Your transcription must include every record word for word and no pictures.

======== Given entries

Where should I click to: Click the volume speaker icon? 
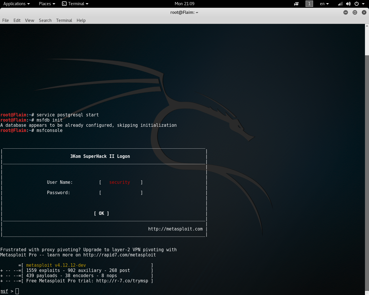348,4
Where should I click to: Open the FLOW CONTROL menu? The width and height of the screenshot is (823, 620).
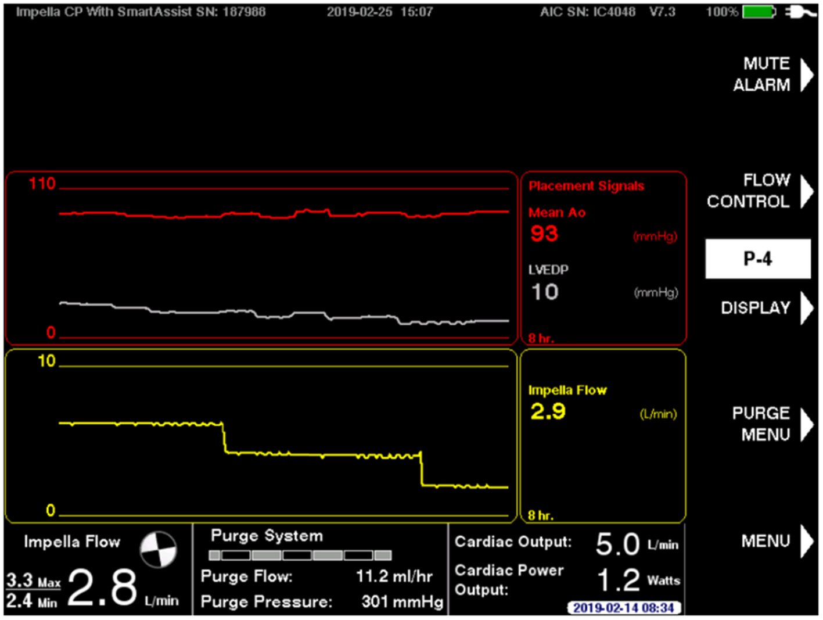click(x=755, y=191)
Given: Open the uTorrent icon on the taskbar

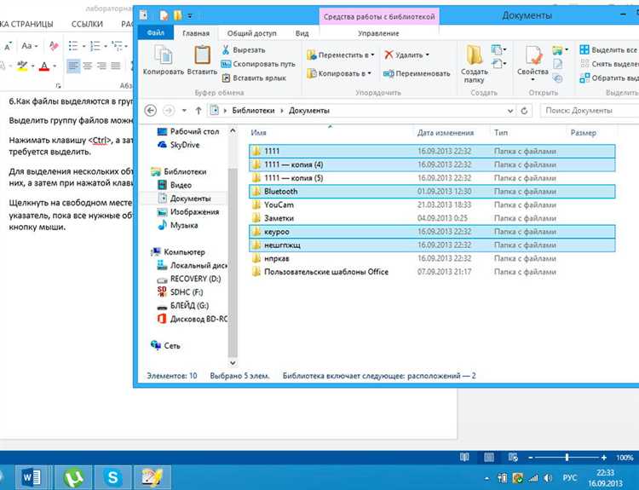Looking at the screenshot, I should tap(74, 477).
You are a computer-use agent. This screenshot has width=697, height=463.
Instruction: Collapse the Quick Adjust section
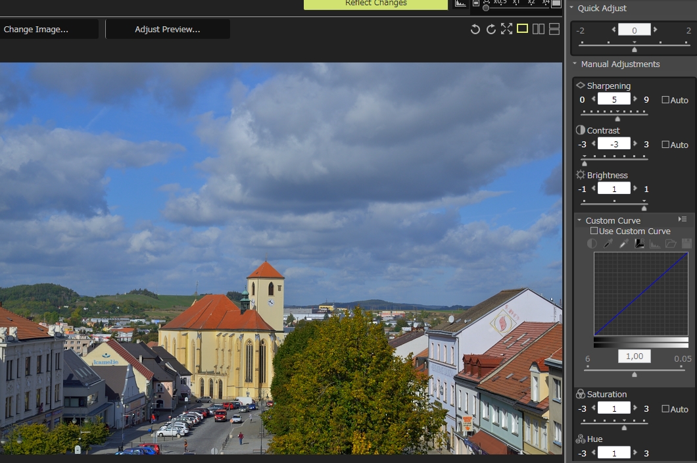click(572, 9)
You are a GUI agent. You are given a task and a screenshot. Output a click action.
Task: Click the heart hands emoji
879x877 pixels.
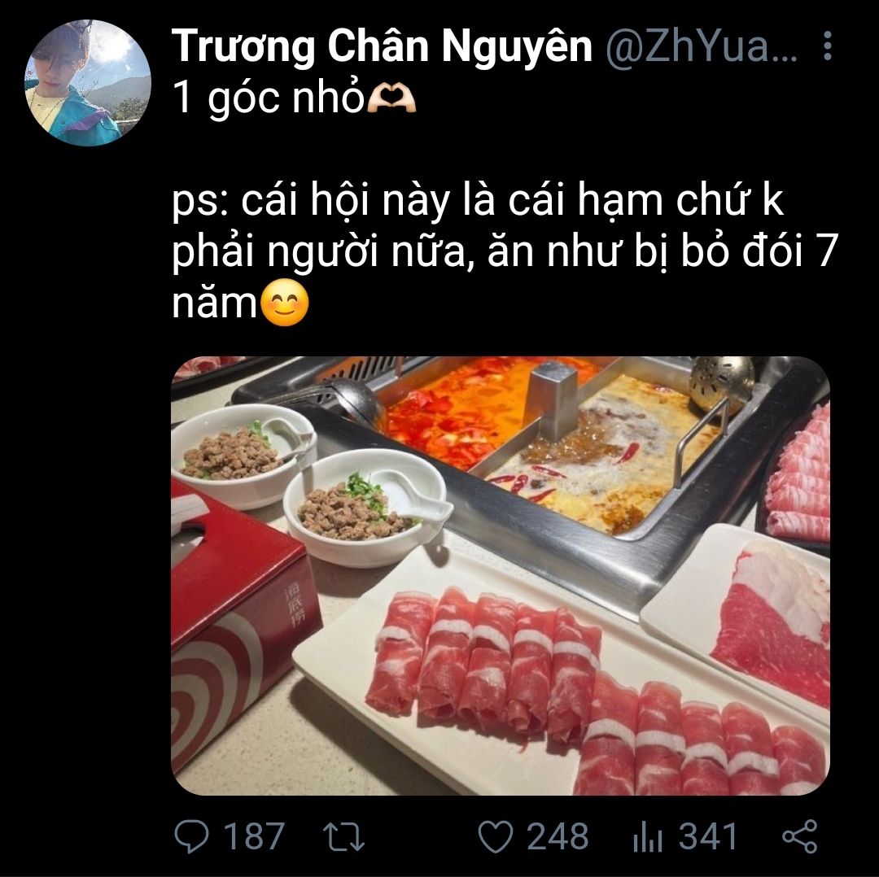point(391,100)
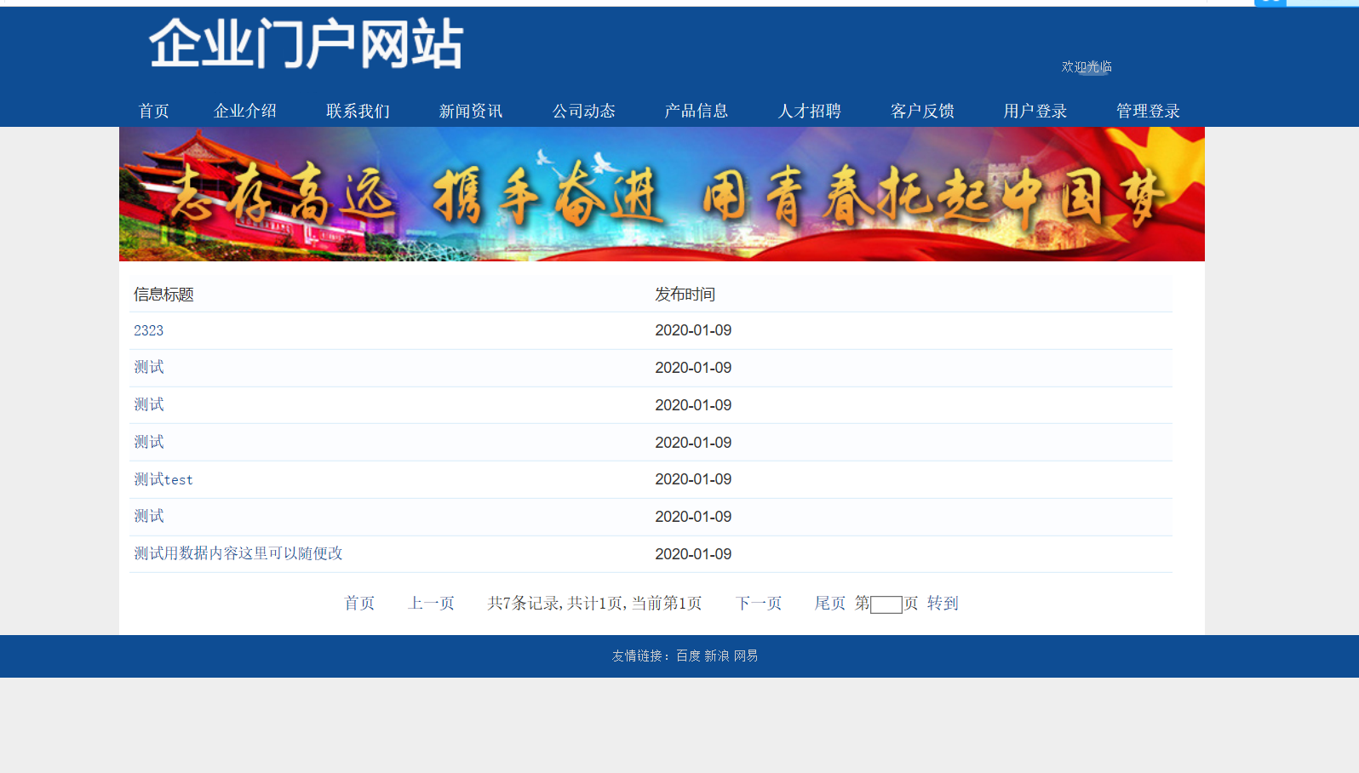Click the 网易 footer link

pyautogui.click(x=746, y=656)
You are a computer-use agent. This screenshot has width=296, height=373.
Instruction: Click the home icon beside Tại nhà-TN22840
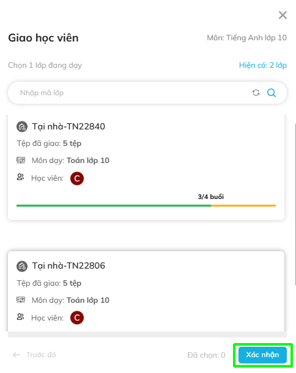(x=22, y=126)
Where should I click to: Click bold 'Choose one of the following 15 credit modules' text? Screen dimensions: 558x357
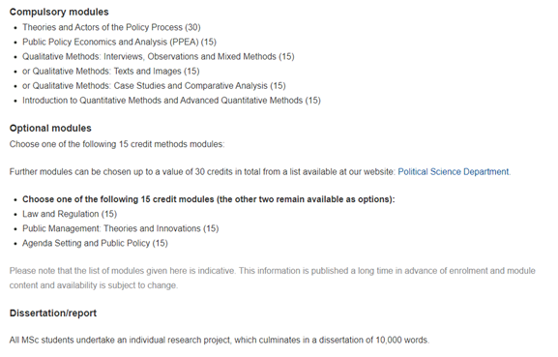[209, 199]
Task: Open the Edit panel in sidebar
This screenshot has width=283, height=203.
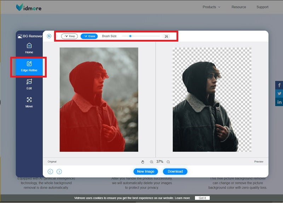Action: click(x=29, y=84)
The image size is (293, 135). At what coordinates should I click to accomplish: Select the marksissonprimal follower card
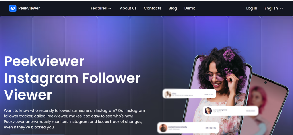point(231,111)
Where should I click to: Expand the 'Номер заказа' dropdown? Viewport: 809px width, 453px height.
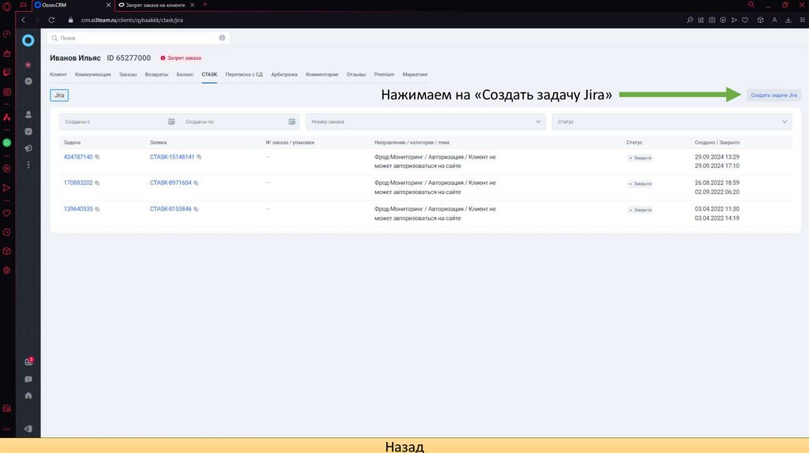[x=539, y=122]
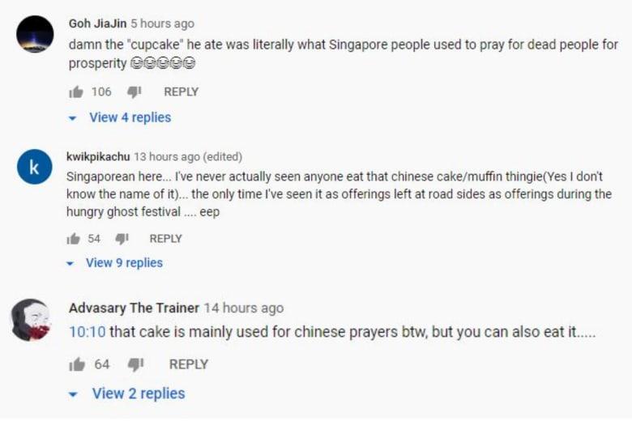Like Goh JiaJin's comment with thumbs up

point(76,92)
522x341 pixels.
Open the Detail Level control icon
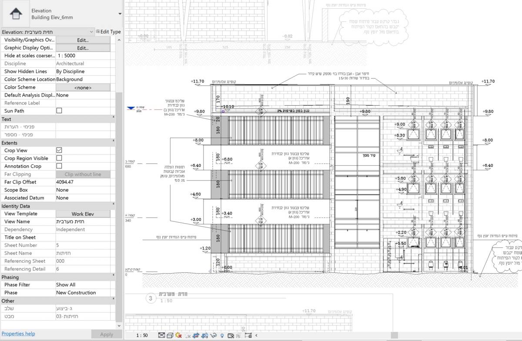tap(161, 335)
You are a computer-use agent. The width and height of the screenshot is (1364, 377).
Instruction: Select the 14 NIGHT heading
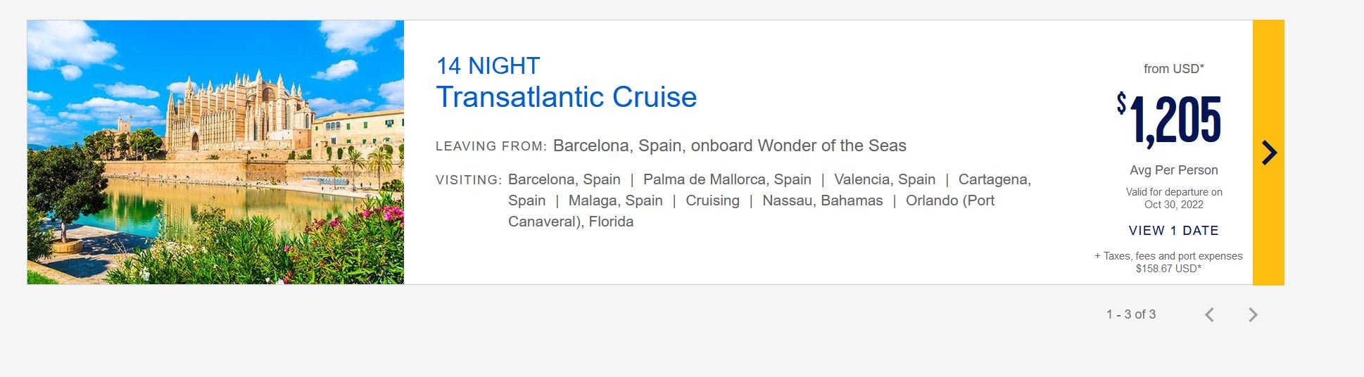point(488,65)
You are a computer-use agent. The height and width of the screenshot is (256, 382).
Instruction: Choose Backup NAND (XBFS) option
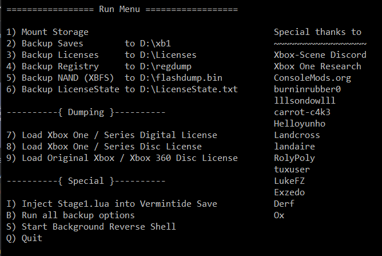114,78
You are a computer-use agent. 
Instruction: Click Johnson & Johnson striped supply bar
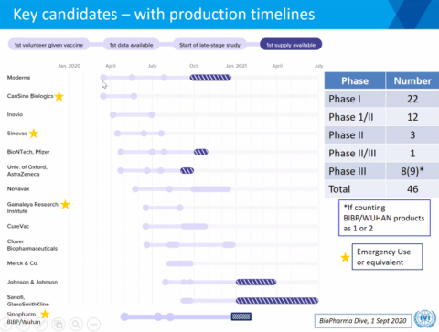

================

→ **Written solution**
Where should I click to: Click the volume speaker icon? 
348,4
Where should I click to: Open the FLOW CONTROL menu? The width and height of the screenshot is (823, 620).
click(x=755, y=191)
Given: Open the uTorrent icon on the taskbar

Looking at the screenshot, I should tap(74, 477).
You are a computer-use agent. This screenshot has width=697, height=463.
Instruction: Collapse the Quick Adjust section
click(572, 9)
You are a GUI agent. You are given a task and a screenshot. Output a click action.
Task: Click the heart hands emoji
879x877 pixels.
point(391,100)
Click the 网易 footer link

pyautogui.click(x=746, y=656)
You are a computer-use agent. This screenshot has width=296, height=373.
Instruction: Click the home icon beside Tại nhà-TN22840
(x=22, y=126)
Where should I click to: Click bold 'Choose one of the following 15 credit modules' text? Screen dimensions: 558x357
[209, 199]
Task: Open the Edit panel in sidebar
This screenshot has width=283, height=203.
Action: click(x=29, y=84)
The image size is (293, 135). At what coordinates should I click to accomplish: Select the marksissonprimal follower card
point(231,111)
Where should I click to: Expand the 'Номер заказа' dropdown? Viewport: 809px width, 453px height.
[x=539, y=122]
Like Goh JiaJin's comment with thumbs up

point(76,92)
522x341 pixels.
Open the Detail Level control icon
tap(161, 335)
You are a computer-use agent. The width and height of the screenshot is (1364, 377).
Instruction: Select the 14 NIGHT heading
point(488,65)
You are a computer-use agent. The height and width of the screenshot is (256, 382).
Instruction: Choose Backup NAND (XBFS) option
114,78
You are a computer-use agent. 
Instruction: Click Johnson & Johnson striped supply bar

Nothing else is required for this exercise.